#### Provided text ####
2 years after superstorm Sandy, how is RN hero Menchu de Luna Sanchez doing?
By Cristina DC PastorShe is still working at the NYU Langone Medical Center but in another department.
She still lives in her Secaucus, New Jersey home with her husband Judith (yes, the girl’s name) and children Jude and Michelle, their home for the last 22 years.
She still looks back with overflowing pride at the time she had a front row seat at the State of the Union, with first lady Michelle Obama next to her and President Obama praising her heroism during superstorm Sandy.
Except for her disappointment at staff changes at her previous position as pediatric transport coordinator, Menchu is doing fine, thank you. She has met a lot of extraordinary people and regular folks; won a stream of awards and recognition from the Filipino American community and non-Filipino organizations; and has remained one with her Faith and her family, ever gracious and giggly like she has always been.
“Life is beautiful,” was all Menchu could say when interviewed by The FilAm, laughter trailing her words.
Menchu is the smart-thinking nurse whose resourcefulness and leadership saved 20 babies in PICU when superstorm Sandy plunged New York and New Jersey in darkness. She became the face of the exemplary Filipino health care worker, whose reputation as devoted professionals is known all over the world. She was hailed across the U.S., and celebrated together with other ‘Sandy heroes,’ such as the U.S. Coast Guard, Red Cross volunteers, firefighters and Menchu’s fellow staff at NYU Langone Medical Center. There was immense pride among FilAms to be racially associated with her.
#### Entries supplied ####
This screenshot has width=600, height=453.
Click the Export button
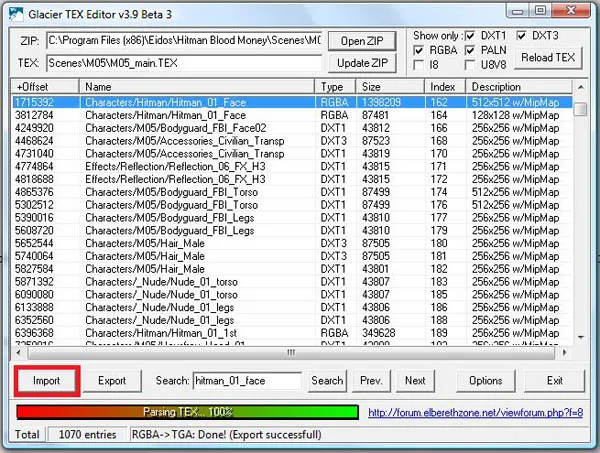pos(111,381)
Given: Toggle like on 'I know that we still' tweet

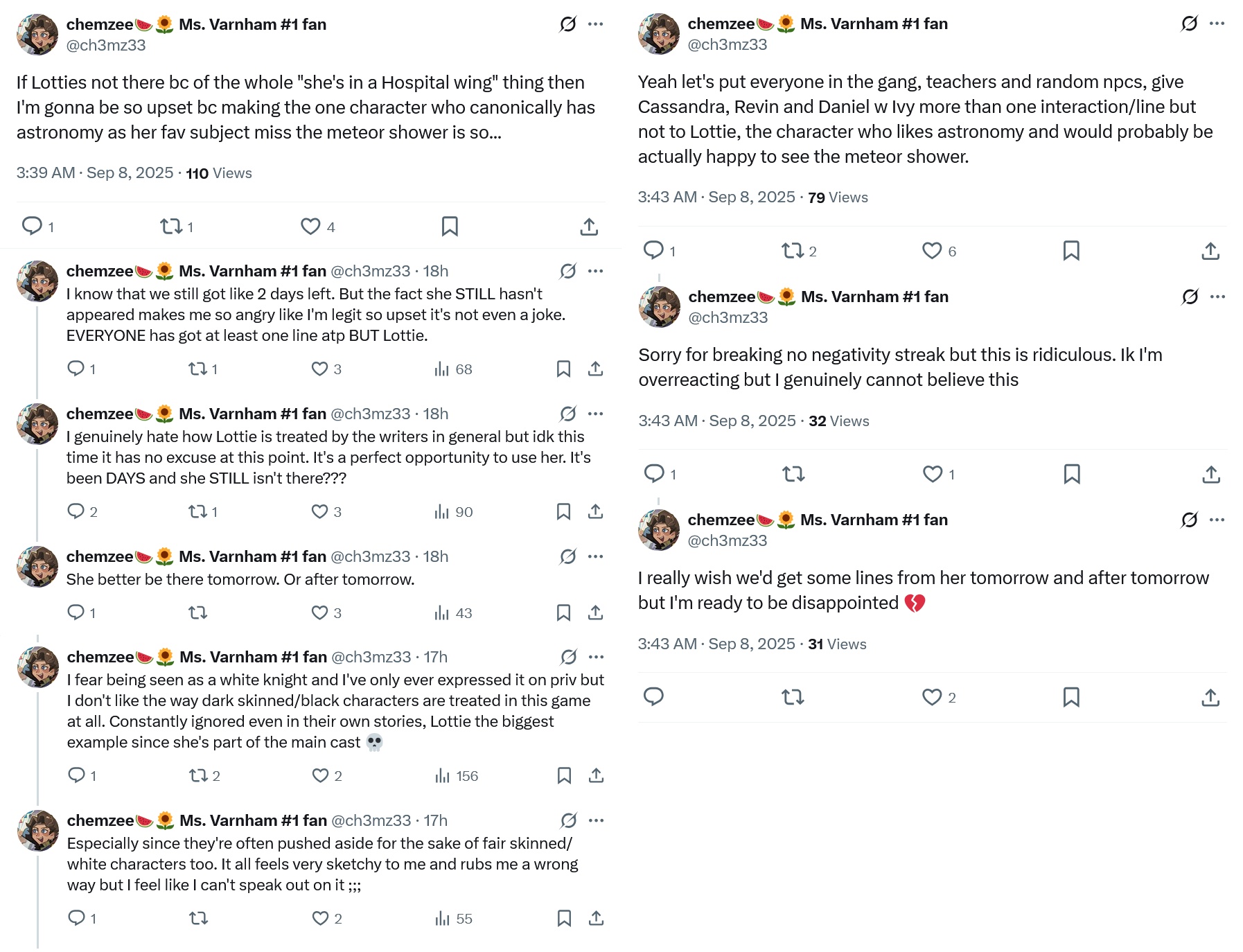Looking at the screenshot, I should [x=326, y=369].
####
Required tasks
a) According to the article about Menchu de Luna Sanchez, how many babies did she save in the PICU during superstorm Sandy?
b) Please continue the article about Menchu de Luna Sanchez from where it stops.

Responses
a) 20 babies.

b)
Menchu brought me back to that moment when Sandy winds were howling and her department was in total darkness. At about 8 p.m., she suggested bringing the babies down to the first floor one by one using cellphones to light the way. From there, they could all be transferred to a unit that had electricity.
There was hemming and hawing that her plan would violate hospital protocol. There was concern too that nurses carrying the tiny, intubated babies in their arms would be perilous to the infants’ delicate condition.
“But there is no other way,” she insisted to her superiors.
Finally at around 10 p.m., one of the doctors asked if she was willing to give her idea a try. Menchu stepped up. She was nervous as she held in her arm a 24-week-old infant. Supporting her was a team of nurses and staff who each had a role, carrying the tubes, holding and checking the monitor, making sure the cell phone is lighted, and carrying all sorts of machines. It took a team to carry one baby from the ninth floor down to the first. Of the 20 babies rescued, Menchu carried four.
It was clearly a job for a decisive and focused person.
“Every time we reached a platform, I had to check the baby,” recalled Menchu. “I had to make sure I was holding steady because I couldn’t afford make a mistake.”
After all the babies have been moved out of the pitch-dark unit, she called her husband and learned that their house was flooded. She said, “He said he didn’t tell me because he didn’t want me to worry about the house and my patients. He wants me to concentrate.”
Shortly after the euphoria surrounding her heroism, Menchu was told about staffing changes in her unit. She did not like that her position was being affected. She asked to be transferred to the Venous Access Program, citing her exceptional skills inserting intravenous lines in patients. From her previous position as pediatric transport coordinator, she is now a senior nurse clinician. The new position came with a pay cut.
“I was disappointed,” she said. She fought to keep her previous position, citing her experience with babies, but later accepted the transfer telling herself, “OK, it’s a different experience, and I love my job.”
The Quezon province-born Menchu has been with NYU Langone for 20 years. She started in 1994 as a part-time nurse while she was on the staff of St. Vincent’s Hospital. When St. Vincent’s closed in 2010, she became a full-time nurse with NYU Langone.
Meeting the Obamas was one experience she will always cherish. She loved telling the story of how the couple are “such kissers and huggers.”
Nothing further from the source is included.